Text excerpt —
++++++++++

The American public was treated to a hearty sigh of relief last week when Matt Gaetz withdrew his name from consideration for attorney general, thus sparing the country an exhaustive round of questioning about a grown adult sleeping with teenagers.
Some of us saw this coming. Matt Gaetz was unlikely to be attorney general, although in today’s climate I was unwilling to rule it out entirely. Gaetz is disliked in Congress. His personal behavior is abhorrent. But more than that, his support for Donald Trump’s “Stop the Steal” efforts disqualified him from the position. In all likelihood, his replacement, Pam Bondi, will be confirmed. She may be sufficiently Trumpy to earn my disapproval, but she is a better pick that Matt Gaetz.
Tulsi Gabbard and RFK Jr. are likewise unfit to fill the positions for which they have been nominated. The way things are going with Pete Hegseth’s nomination, I wouldn’t be surprised if he goes down, too. I would rather see Gabbard and Kennedy go, though. Gabbard is an Assad apologist whose anti-Americanism is palpable. Kennedy is a pro-choicer who supports socialized medicine, wants to jail libertarians for not doing enough to fight climate change, and believes vaccines cause autism. If the Senate has any spine left, it will deny both nominations.
In the Trump era, Republicans have become fond of rolling over and calling it “fighting.” Engaging in the most craven pandering which would embarrass any man or woman with a shred of fighting spirit is considered an example of “courage.” Cads like Matt Gaetz are hailed as “manly.” Which only shows us how low MAGA has set the bar for manliness. What is it that Gaetz has done which marks him as strong or tough? Surely not bedding underage girls. But as far as I can tell, the only distinguishing features of him are his promiscuity and his bootlicking sycophancy for Donald Trump. That and his willingness to say mean things about Democrats on cable television which, let’s face it, isn’t all that hard.

++++++++++

The problem — Set down, word for word, the commentary on Matt Gaetz's withdrawal from "Some of us saw" up to and including "that Matt Gaetz.". The lines that follow come from a separate source, unrelated to the commentary.

Collected data —
++++++++++

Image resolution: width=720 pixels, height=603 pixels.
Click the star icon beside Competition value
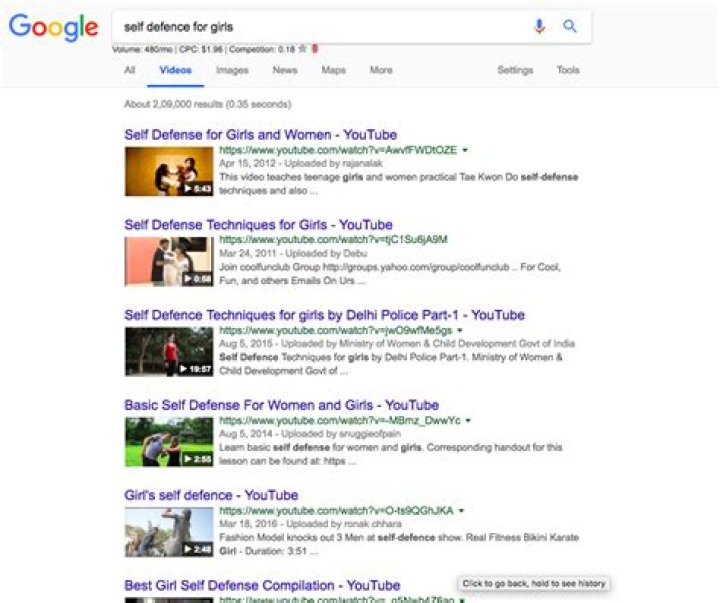point(302,49)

++++++++++

Response box —
Some of us saw this coming. Matt Gaetz was unlikely to be attorney general, although in today’s climate I was unwilling to rule it out entirely. Gaetz is disliked in Congress. His personal behavior is abhorrent. But more than that, his support for Donald Trump’s “Stop the Steal” efforts disqualified him from the position. In all likelihood, his replacement, Pam Bondi, will be confirmed. She may be sufficiently Trumpy to earn my disapproval, but she is a better pick that Matt Gaetz.